▶ **EXERCISE PROMPT**
Can you continue the passage on Rajasthani cooking, picking up right after its final sentence?

▶ **PAGE EXCERPT**
In the desert belt of Jaisalmer, Barmer and Bikaner,
cooks use a minimum of water and prefer, instead, to
use more milk, buttermilk and clarified butter. A
distinct feature of the Maheshwari cooking is the
use of mango powder, a suitable substitute for
tomatoes, scarce in the desert, and asafetida, to
enhance the taste in the absence of garlic and
onions.
Generally, Rajasthani curries are a brilliant red
but they are not as spicy as they look. Most
Rajasthani cuisine uses pure ghee (clarified butter)
as the medium of cooking. A favourite sweet dish
called lapsi is prepared with broken wheat (dalia)
sautéed in ghee and sweetened.
Perhaps the best-known Rajasthani food is the
combination of dal, bati and churma(dal is
lentils;bati is baked wheat ball; and churma is
powdered sweetened cereal), but for the adventurous
traveler, willing to experiment, there is a lot of
variety available.

▶ **RECORDS SUPPLIED**
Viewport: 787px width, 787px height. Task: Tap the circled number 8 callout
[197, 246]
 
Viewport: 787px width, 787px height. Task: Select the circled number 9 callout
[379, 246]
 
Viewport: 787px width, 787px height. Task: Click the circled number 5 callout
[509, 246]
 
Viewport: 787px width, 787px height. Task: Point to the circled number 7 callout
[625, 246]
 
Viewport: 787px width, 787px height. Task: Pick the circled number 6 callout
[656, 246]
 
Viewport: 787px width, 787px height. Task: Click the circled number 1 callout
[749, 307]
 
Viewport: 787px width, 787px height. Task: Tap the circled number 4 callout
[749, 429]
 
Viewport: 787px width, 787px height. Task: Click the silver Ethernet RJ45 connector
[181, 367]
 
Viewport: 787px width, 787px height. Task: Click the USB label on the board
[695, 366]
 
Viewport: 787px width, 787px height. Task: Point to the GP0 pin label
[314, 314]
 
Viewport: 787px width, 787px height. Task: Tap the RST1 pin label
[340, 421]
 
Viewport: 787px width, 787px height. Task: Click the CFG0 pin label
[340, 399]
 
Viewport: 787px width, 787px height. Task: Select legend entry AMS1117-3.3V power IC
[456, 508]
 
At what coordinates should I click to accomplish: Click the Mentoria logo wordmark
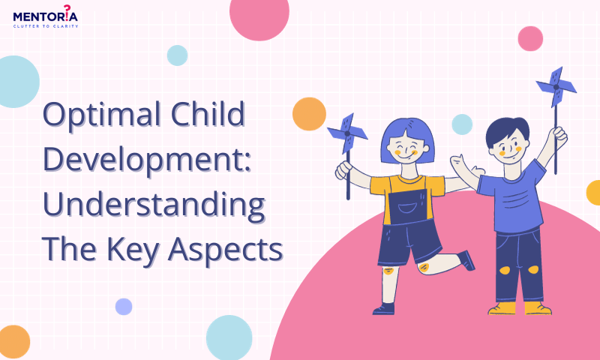tap(46, 14)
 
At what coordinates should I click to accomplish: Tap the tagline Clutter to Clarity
tap(46, 26)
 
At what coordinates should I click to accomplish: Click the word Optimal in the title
tap(102, 116)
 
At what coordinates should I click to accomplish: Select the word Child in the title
tap(208, 114)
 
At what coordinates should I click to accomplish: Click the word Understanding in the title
tap(154, 205)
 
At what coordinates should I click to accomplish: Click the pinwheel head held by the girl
tap(347, 134)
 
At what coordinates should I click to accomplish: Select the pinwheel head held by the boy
tap(556, 87)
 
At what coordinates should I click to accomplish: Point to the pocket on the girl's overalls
tap(408, 208)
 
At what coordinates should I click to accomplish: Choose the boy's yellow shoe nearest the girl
tap(502, 308)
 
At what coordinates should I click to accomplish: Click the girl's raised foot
tap(466, 260)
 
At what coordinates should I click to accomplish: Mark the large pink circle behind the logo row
tap(260, 15)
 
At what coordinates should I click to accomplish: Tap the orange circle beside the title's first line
tap(309, 114)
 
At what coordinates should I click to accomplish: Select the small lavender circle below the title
tap(124, 307)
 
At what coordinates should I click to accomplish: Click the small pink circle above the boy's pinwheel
tap(530, 39)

▶ **RESULT OF THIS EXERCISE**
Besides, each region is distinguished by its popular
sweet - Mawa Kachori from Jodhpur, Alwar ka Mawa,
Malpuas from Pushkar, Rasogullas from Bikaner,
Ghevar from Ja ipur to name a few. Contrary to
popular belief, people of Rajasthan are not all
vegetarians.
The unique creation of the Maharaja of Salwar is the
Junglee maas. Junglee maas was a great favorite
among the Maharajas and due to the paucity of exotic
ingredients in the camp kitchen, the game brought in
from the hunt was simply cooked in pure ghee, salt
and plenty of red chillies.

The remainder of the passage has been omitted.